You question isn't specific enough; it needs a little work to clarify the fusion setup. For example, what fuel type are you talking about fusing? Is there confinement, so that this is a thermal fusion reaction, or would just one fusion reaction be sufficient?
For example, the temperature required to overcome the Coulomb barrier for deuterium-tritium fusion is $4.5 \times 10^7 \mathrm{K}$, which corresponds to an energy per particle of $E \approx\frac{3}{2} k_\mathrm{B} T$ $\approx 10^{-15} \mathrm{J}$. So the simplest way to answer your question, then, is to say that you just need to give this much energy to a deuteron, and direct it perfectly towards its target tritium. And you could do that in principle with only that much solar energy. But the area needed for that would depend on how long you apply the force to the deuteron, because the sun is giving you power (which is energy per unit time).
Now, that's probably cheating -- though I can't say for sure, because your question isn't specific enough. Let's say you actually want to just heat up some sample that is magically contained, but still lets all that solar energy in. Basically, you need to balance the heat output against the heat input. Modeling the magical ball of fuel as a blackbody of area $a$, you can use the Stefan-Boltzman law to say that the power output just from blackbody radiation is
$$
I_\mathrm{out} = a\, \sigma\, T^4.
$$
If you collect solar energy over an area $A$, and perfectly transfer all of that energy to your fuel, the energy input is in the neighborhood of
$$
I_\mathrm{in} = A\, (1 \mathrm{kW}/\mathrm{m}^2).
$$
You need to balance the output and input energies to get the temperature $T$, so
$$
T = \sqrt[4]{\frac{A}{a\, \sigma}\, (1 \mathrm{kW}/\mathrm{m}^2)} \geq 4.5 \times 10^7 \mathrm{K}.
$$
So you can see that the area $A$ over which you have to collect energy is inversely proportional to the area $a$ of your ball (or torus) of fuel, according to this equation.

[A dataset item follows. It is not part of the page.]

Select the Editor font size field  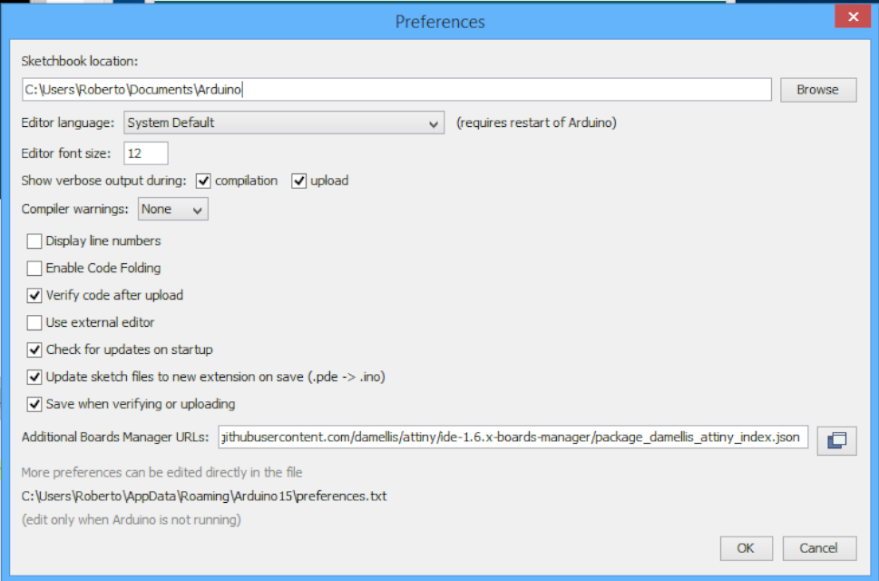click(145, 153)
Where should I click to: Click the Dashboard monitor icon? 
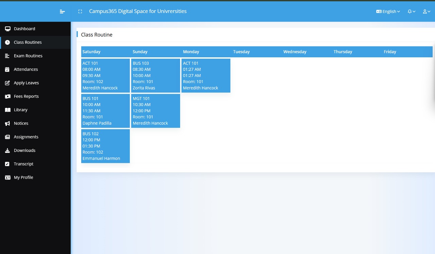7,29
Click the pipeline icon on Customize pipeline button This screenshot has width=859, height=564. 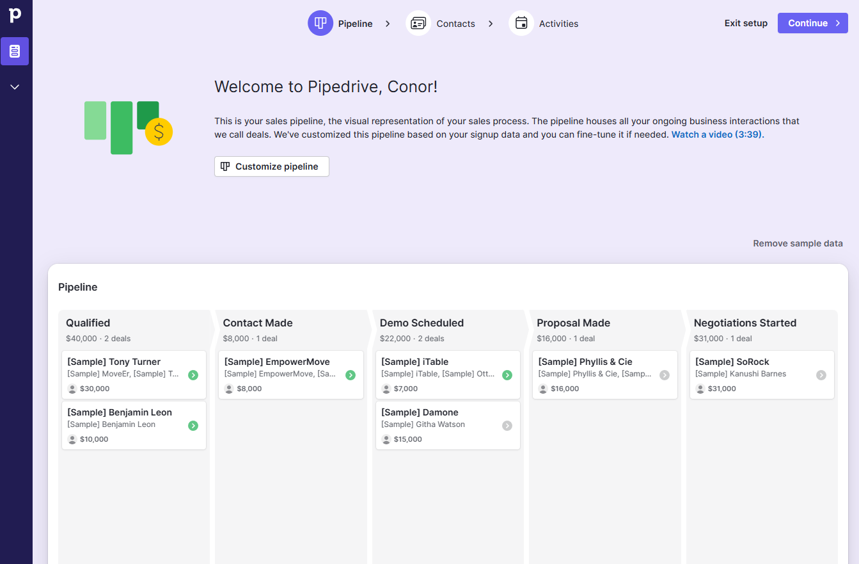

For example, if your fuel is a cube of side $1\mathrm{cm}$, it has area $8 \times 10^{-4}\mathrm{m}^2$
$$
A \gtrsim (4\times 10^{30}\mathrm{K}^4) (8 \times 10^{-4}\mathrm{m}^2) (6 \times 10^{-8}\, \mathrm{\mathrm{W}\, \mathrm{m}^{-2}\mathrm{K}^{-4}}) / (10^3 \mathrm{W}/\mathrm{m}^2) \approx 10^{17} \mathrm{m}^{2}
$$
That's a good deal larger than the earth. In fact, it's larger than the surface area of the entire sphere surrounding the sun at the radius of Earth's orbit. So this says that the sun doesn't provide enough energy to ignite a blackbody in the shape of a cube of side $1\mathrm{cm}$. This suggests to me that (1) my math is wrong; (2) you'd have to have a smaller pellet of fuel; (3) you'd have to magically recycle that blackbody radiation somehow; or (4) you'd need a different star.
But of course, all of this is still ignoring what may be your motivation for asking this question. This presumably would be a very poor method for capturing energy, because the energy released by fusion would need to be captured. And any way I know of doing this would be easier to do just by directly converting the solar energy.